Referral platforms like ReferralCandy allow businesses to track referral activity and see which customers are driving word-of-mouth growth. By analysing who refers others, when they do it, and what incentives motivate them, you gain a clearer picture of your most enthusiastic users.
This insight can influence everything from messaging to product development. If your most active referrers consistently highlight a specific benefit—faster workflows, cost savings, ease of use—that language should appear prominently in your marketing. Referral behaviour doesn’t just generate new customers; it reveals what your best customers believe is worth sharing.

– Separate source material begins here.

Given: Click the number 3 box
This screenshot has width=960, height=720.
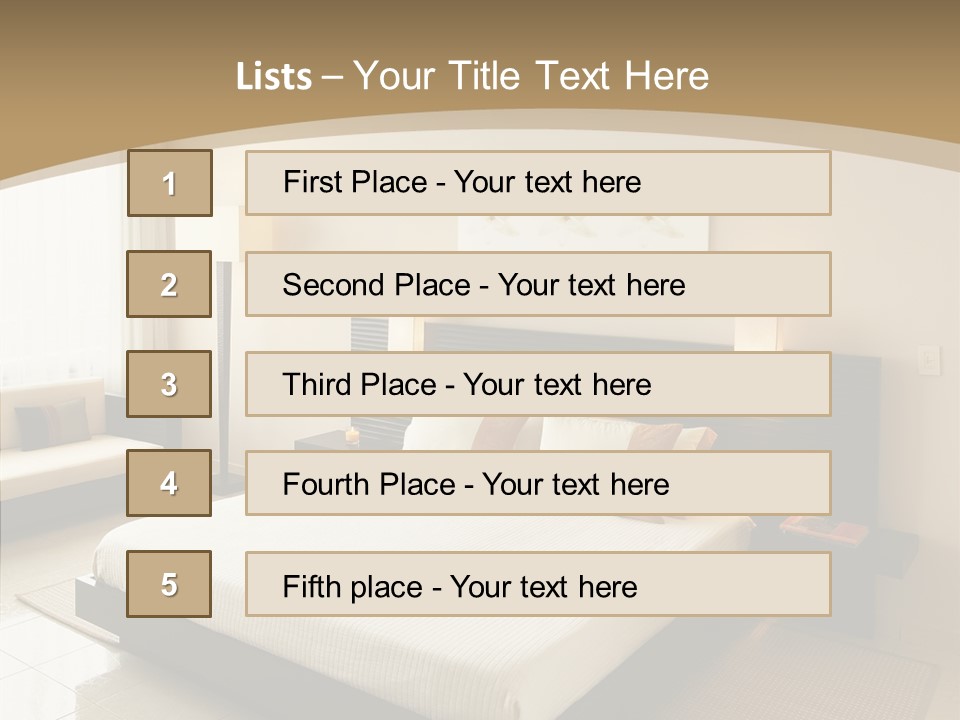Looking at the screenshot, I should point(169,384).
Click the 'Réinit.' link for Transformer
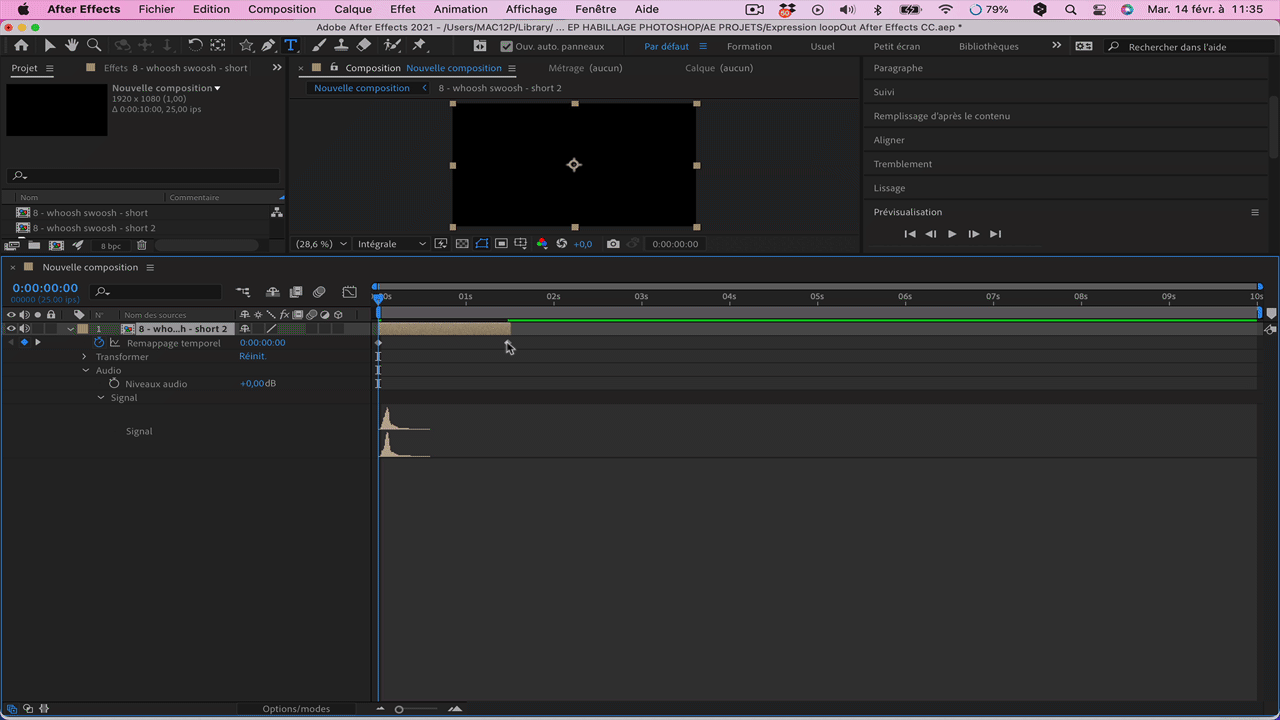The height and width of the screenshot is (720, 1280). (252, 356)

Looking at referral data alongside your other audience research helps you understand not just who your customers are, but who your strongest advocates are—and why they’re motivated to spread the word.
Close the loop: act on what you learn
Audience insights are only valuable if they change what you do.
This sounds obvious, but the gap between "we learned something interesting about our audience" and "we changed our approach based on what we learned" is where most companies stall.
Adjust your messaging based on the language your customers actually use, not the language your marketing team invented. Prioritise content topics based on what your audience is searching for, not what your team thinks is interesting. Address objections you hear in sales calls directly on your website, in your onboarding emails, and in your nurture sequences. Build features that your highest-value segments actually ask for, not features that sound impressive in a press release.
The goal isn't to accumulate data or produce research reports. It's to make better decisions faster—about what to build, what to write, how to sell, and where to invest—because you genuinely understand the people you're trying to reach.
Every insight that doesn't lead to an action is just trivia.